Pequeñas reflexiones sobre los Títulos, que a mi personal forma de entender, deben debatirse con el fin claro de transformar el Poder Judicial, de cuya indepdendencia en sus formas de administrar de justicia estoy convencido, sin embargo es preciso garantizar el Gobierno de los Jueces con un órgano al margen de la política. No entiendo que el modo de elección deba salir del ámbito de nuestros representantes, pero si debe garantizarse su nula implicación con los partidos políticos: con ese mismo criterio, creo que el Tribunal Constitucional, debería pasar a formar parte del Tribunal Supremo, como una más de sus salas, de esa forma los magistrados tendrán la garantía de su inamovilidad hasta su jubilación o su decisión personal.

 

En la organización territorial del Estado, debemos trabajar duro y sin condiciones. Solo el artículo 2 debe marcar el límite de esta nueva definición territorial, que a mi modo de ver debe configurarse como un estado federal, que es la mejor manera de hacer justicia a la historia, país de reinos, y no andar con encubrimientos que solo nos conducen a conflictos interterritoriales. Así que con un nuevo Senado a dis- frutar de una nueva España.

 

Por último, el Título VII: Economía y Hacienda a mi modo de entender, es el que menos garantiza el funcionamiento de la economía, basado en un modelo que ya ha dejado de existir, ya que estamos en un mundo mucho más global, con mercados abiertos, con economías diferentes, circular e inclusiva, que permiten mayor implicación del empresario en un sistema de sociedad responsable con sus acciones. También debería tener en cuenta fórmulas para evitar la despoblación en todo el interior del país, pues se está marginando o, más bien, desperdiciando la gestión de esa riqueza que nos configuraría como un estado más equilibrado y solidario.

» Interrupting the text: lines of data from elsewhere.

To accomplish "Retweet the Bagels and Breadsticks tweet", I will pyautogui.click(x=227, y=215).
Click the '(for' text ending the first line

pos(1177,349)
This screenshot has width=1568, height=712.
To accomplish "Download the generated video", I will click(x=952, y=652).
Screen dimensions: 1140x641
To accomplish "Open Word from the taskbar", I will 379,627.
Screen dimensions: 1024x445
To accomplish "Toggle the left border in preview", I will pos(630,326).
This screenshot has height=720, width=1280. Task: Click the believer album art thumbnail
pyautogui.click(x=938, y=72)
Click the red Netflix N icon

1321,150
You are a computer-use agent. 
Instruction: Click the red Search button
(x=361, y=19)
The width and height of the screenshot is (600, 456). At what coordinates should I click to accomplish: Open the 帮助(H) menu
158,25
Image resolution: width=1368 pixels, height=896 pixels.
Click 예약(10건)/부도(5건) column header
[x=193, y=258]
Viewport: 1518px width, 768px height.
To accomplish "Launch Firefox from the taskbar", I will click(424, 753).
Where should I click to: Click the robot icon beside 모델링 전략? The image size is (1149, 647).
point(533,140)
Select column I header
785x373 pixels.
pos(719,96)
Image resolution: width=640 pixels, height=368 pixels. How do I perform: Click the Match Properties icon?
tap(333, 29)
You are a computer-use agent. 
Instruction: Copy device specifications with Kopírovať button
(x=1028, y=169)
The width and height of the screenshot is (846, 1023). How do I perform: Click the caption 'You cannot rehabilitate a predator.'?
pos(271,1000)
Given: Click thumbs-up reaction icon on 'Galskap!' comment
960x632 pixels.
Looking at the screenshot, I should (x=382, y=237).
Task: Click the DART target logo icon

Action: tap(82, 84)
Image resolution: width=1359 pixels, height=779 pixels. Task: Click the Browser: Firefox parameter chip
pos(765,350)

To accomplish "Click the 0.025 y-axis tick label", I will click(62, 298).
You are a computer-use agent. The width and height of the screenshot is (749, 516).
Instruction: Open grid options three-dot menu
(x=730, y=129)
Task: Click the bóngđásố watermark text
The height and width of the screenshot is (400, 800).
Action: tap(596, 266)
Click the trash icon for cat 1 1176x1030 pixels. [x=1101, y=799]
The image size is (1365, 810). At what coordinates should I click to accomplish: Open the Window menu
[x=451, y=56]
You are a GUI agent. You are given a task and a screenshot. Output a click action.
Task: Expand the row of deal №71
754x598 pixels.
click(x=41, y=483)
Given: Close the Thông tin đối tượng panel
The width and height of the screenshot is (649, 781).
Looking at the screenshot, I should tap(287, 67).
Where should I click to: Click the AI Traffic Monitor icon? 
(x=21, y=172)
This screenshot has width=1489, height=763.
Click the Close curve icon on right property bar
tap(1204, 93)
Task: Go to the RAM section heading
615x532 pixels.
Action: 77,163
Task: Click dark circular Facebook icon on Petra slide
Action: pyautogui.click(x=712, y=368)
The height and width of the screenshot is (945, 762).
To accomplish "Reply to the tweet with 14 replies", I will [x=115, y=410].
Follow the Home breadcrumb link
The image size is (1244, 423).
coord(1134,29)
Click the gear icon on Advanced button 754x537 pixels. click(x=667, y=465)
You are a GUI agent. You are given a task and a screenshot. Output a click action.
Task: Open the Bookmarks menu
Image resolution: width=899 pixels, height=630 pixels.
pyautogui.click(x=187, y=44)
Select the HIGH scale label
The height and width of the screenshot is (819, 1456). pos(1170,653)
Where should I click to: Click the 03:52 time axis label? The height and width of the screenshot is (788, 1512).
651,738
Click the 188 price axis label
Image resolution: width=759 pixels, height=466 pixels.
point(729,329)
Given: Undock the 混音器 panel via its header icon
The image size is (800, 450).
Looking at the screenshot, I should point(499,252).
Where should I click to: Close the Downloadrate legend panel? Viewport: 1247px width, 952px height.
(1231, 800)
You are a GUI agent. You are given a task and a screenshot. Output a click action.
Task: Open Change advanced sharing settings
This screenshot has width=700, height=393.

Por último, no quiero dejar al margen que se debe trabajar en la configuración de un sistema financiero, que dé respuesta a las necesidades de la sociedad en su conjunto y no se limite, como es el caso actual, a una carrera loca por ganar dinero a costa de lo que sea.

 

Bien, es preciso finalizar con el claro propósito de que al igual que mi amigo va a cambiar de cámara fotográfica, mante- niendo su creencia y apuesta por la fofografía, nosotros debemos transformar nuestra querida Constitución sin alejarnos un ápice de la esencia que desprende: Vivir en democracia.